### TASK STATEMENT
This task calls for every entry below to be repeated exactly.

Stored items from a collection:
::::
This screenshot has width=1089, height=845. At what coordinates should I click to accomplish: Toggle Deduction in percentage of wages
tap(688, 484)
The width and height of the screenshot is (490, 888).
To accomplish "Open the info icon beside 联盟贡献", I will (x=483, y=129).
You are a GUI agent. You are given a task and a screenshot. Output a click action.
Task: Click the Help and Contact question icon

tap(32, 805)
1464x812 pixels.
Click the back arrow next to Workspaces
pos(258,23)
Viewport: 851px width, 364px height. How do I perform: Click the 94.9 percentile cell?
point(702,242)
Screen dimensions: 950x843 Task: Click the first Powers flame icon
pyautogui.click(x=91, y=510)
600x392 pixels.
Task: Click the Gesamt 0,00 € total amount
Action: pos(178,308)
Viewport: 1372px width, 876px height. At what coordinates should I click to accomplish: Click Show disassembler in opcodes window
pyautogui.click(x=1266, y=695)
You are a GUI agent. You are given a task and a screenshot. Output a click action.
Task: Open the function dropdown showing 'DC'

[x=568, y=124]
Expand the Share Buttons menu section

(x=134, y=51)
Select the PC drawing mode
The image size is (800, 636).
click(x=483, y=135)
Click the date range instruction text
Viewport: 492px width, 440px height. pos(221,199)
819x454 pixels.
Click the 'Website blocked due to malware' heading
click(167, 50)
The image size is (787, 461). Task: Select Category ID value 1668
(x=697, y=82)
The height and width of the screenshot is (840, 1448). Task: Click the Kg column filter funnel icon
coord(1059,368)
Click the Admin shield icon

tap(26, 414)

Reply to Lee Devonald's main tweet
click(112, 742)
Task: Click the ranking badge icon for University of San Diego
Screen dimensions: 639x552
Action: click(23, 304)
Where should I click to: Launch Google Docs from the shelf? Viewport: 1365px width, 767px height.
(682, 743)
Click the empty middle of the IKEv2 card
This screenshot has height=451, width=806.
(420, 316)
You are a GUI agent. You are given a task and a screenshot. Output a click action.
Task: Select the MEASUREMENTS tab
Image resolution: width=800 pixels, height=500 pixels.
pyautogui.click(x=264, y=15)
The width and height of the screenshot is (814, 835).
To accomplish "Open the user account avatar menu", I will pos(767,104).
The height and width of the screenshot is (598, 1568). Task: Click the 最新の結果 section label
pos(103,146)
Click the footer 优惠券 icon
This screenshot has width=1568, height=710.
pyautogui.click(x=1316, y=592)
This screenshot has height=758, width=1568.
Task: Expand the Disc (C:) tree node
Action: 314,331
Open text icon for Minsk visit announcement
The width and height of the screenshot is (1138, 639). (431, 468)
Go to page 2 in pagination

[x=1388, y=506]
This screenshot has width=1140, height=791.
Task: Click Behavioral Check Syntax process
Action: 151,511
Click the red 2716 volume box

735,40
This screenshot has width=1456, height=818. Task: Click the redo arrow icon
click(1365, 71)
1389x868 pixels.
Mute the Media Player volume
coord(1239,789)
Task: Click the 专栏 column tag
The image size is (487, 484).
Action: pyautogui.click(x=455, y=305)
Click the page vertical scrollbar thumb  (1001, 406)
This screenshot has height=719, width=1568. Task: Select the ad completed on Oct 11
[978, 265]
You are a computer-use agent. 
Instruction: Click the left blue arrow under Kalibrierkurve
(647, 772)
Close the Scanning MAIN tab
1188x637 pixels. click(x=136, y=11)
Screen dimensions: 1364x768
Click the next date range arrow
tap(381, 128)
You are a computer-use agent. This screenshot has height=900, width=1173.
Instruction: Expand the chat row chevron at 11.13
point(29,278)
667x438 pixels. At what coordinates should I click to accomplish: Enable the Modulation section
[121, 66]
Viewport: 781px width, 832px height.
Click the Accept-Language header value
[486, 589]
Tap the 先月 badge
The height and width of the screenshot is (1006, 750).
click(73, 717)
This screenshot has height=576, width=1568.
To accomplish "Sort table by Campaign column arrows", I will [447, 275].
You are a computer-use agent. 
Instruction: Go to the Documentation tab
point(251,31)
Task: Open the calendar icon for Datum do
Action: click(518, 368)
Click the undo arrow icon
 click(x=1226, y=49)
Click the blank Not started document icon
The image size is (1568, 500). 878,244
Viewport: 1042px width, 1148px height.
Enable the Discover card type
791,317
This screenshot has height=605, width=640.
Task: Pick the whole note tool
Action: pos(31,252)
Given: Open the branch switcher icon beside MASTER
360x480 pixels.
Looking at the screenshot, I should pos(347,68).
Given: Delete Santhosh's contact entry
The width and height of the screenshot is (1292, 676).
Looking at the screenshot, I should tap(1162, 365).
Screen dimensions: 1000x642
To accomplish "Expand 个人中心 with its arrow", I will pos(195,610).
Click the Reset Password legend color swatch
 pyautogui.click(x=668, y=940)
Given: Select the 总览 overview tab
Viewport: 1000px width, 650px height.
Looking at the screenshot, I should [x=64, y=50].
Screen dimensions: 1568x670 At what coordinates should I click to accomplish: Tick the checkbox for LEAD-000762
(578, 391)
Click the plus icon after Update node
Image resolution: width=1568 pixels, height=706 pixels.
::::
### REPLY
This screenshot has width=1089, height=845. At what coordinates should I click to accomplish: Toggle Deduction in percentage of wages
tap(688, 484)
The width and height of the screenshot is (490, 888).
To accomplish "Open the info icon beside 联盟贡献", I will (x=483, y=129).
You are a GUI agent. You are given a task and a screenshot. Output a click action.
Task: Click the Help and Contact question icon

tap(32, 805)
1464x812 pixels.
Click the back arrow next to Workspaces
pos(258,23)
Viewport: 851px width, 364px height. How do I perform: Click the 94.9 percentile cell?
point(702,242)
Screen dimensions: 950x843 Task: Click the first Powers flame icon
pyautogui.click(x=91, y=510)
600x392 pixels.
Task: Click the Gesamt 0,00 € total amount
Action: pos(178,308)
Viewport: 1372px width, 876px height. At what coordinates should I click to accomplish: Click Show disassembler in opcodes window
pyautogui.click(x=1266, y=695)
You are a GUI agent. You are given a task and a screenshot. Output a click action.
Task: Open the function dropdown showing 'DC'

[x=568, y=124]
Expand the Share Buttons menu section

(x=134, y=51)
Select the PC drawing mode
The image size is (800, 636).
click(x=483, y=135)
Click the date range instruction text
Viewport: 492px width, 440px height. pos(221,199)
819x454 pixels.
Click the 'Website blocked due to malware' heading
click(167, 50)
The image size is (787, 461). Task: Select Category ID value 1668
(x=697, y=82)
The height and width of the screenshot is (840, 1448). Task: Click the Kg column filter funnel icon
coord(1059,368)
Click the Admin shield icon

tap(26, 414)

Reply to Lee Devonald's main tweet
click(112, 742)
Task: Click the ranking badge icon for University of San Diego
Screen dimensions: 639x552
Action: click(23, 304)
Where should I click to: Launch Google Docs from the shelf? Viewport: 1365px width, 767px height.
(682, 743)
Click the empty middle of the IKEv2 card
This screenshot has height=451, width=806.
(420, 316)
You are a GUI agent. You are given a task and a screenshot. Output a click action.
Task: Select the MEASUREMENTS tab
Image resolution: width=800 pixels, height=500 pixels.
pyautogui.click(x=264, y=15)
The width and height of the screenshot is (814, 835).
To accomplish "Open the user account avatar menu", I will pos(767,104).
The height and width of the screenshot is (598, 1568). Task: Click the 最新の結果 section label
pos(103,146)
Click the footer 优惠券 icon
This screenshot has width=1568, height=710.
pyautogui.click(x=1316, y=592)
This screenshot has height=758, width=1568.
Task: Expand the Disc (C:) tree node
Action: 314,331
Open text icon for Minsk visit announcement
The width and height of the screenshot is (1138, 639). (431, 468)
Go to page 2 in pagination

[x=1388, y=506]
This screenshot has width=1140, height=791.
Task: Click Behavioral Check Syntax process
Action: 151,511
Click the red 2716 volume box

735,40
This screenshot has width=1456, height=818. Task: Click the redo arrow icon
click(1365, 71)
1389x868 pixels.
Mute the Media Player volume
coord(1239,789)
Task: Click the 专栏 column tag
The image size is (487, 484).
Action: pyautogui.click(x=455, y=305)
Click the page vertical scrollbar thumb  (1001, 406)
This screenshot has height=719, width=1568. Task: Select the ad completed on Oct 11
[978, 265]
You are a computer-use agent. 
Instruction: Click the left blue arrow under Kalibrierkurve
(647, 772)
Close the Scanning MAIN tab
1188x637 pixels. click(x=136, y=11)
Screen dimensions: 1364x768
Click the next date range arrow
tap(381, 128)
You are a computer-use agent. This screenshot has height=900, width=1173.
Instruction: Expand the chat row chevron at 11.13
point(29,278)
667x438 pixels. At what coordinates should I click to accomplish: Enable the Modulation section
[121, 66]
Viewport: 781px width, 832px height.
Click the Accept-Language header value
[486, 589]
Tap the 先月 badge
The height and width of the screenshot is (1006, 750).
click(73, 717)
This screenshot has height=576, width=1568.
To accomplish "Sort table by Campaign column arrows", I will [447, 275].
You are a computer-use agent. 
Instruction: Go to the Documentation tab
point(251,31)
Task: Open the calendar icon for Datum do
Action: click(518, 368)
Click the undo arrow icon
 click(x=1226, y=49)
Click the blank Not started document icon
The image size is (1568, 500). 878,244
Viewport: 1042px width, 1148px height.
Enable the Discover card type
791,317
This screenshot has height=605, width=640.
Task: Pick the whole note tool
Action: pos(31,252)
Given: Open the branch switcher icon beside MASTER
360x480 pixels.
Looking at the screenshot, I should pos(347,68).
Given: Delete Santhosh's contact entry
The width and height of the screenshot is (1292, 676).
Looking at the screenshot, I should tap(1162, 365).
Screen dimensions: 1000x642
To accomplish "Expand 个人中心 with its arrow", I will pos(195,610).
Click the Reset Password legend color swatch
 pyautogui.click(x=668, y=940)
Given: Select the 总览 overview tab
Viewport: 1000px width, 650px height.
Looking at the screenshot, I should [x=64, y=50].
Screen dimensions: 1568x670 At what coordinates should I click to accomplish: Tick the checkbox for LEAD-000762
(578, 391)
Click the plus icon after Update node
Image resolution: width=1568 pixels, height=706 pixels.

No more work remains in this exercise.